* DIRECTIVE *
Duplicate the material below line for line, without changing anything.

=======

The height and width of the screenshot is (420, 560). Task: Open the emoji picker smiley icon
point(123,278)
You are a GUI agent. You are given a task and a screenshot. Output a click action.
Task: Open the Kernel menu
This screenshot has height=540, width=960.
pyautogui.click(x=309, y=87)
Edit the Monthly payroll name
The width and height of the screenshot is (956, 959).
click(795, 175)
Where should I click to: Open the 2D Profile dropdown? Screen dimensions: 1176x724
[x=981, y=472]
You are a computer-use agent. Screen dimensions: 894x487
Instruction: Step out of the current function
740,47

=======

* EXERCISE OUTPUT *
The height and width of the screenshot is (420, 560). Task: Open the emoji picker smiley icon
point(123,278)
You are a GUI agent. You are given a task and a screenshot. Output a click action.
Task: Open the Kernel menu
This screenshot has height=540, width=960.
pyautogui.click(x=309, y=87)
Edit the Monthly payroll name
The width and height of the screenshot is (956, 959).
click(795, 175)
Where should I click to: Open the 2D Profile dropdown? Screen dimensions: 1176x724
[x=981, y=472]
You are a computer-use agent. Screen dimensions: 894x487
Instruction: Step out of the current function
740,47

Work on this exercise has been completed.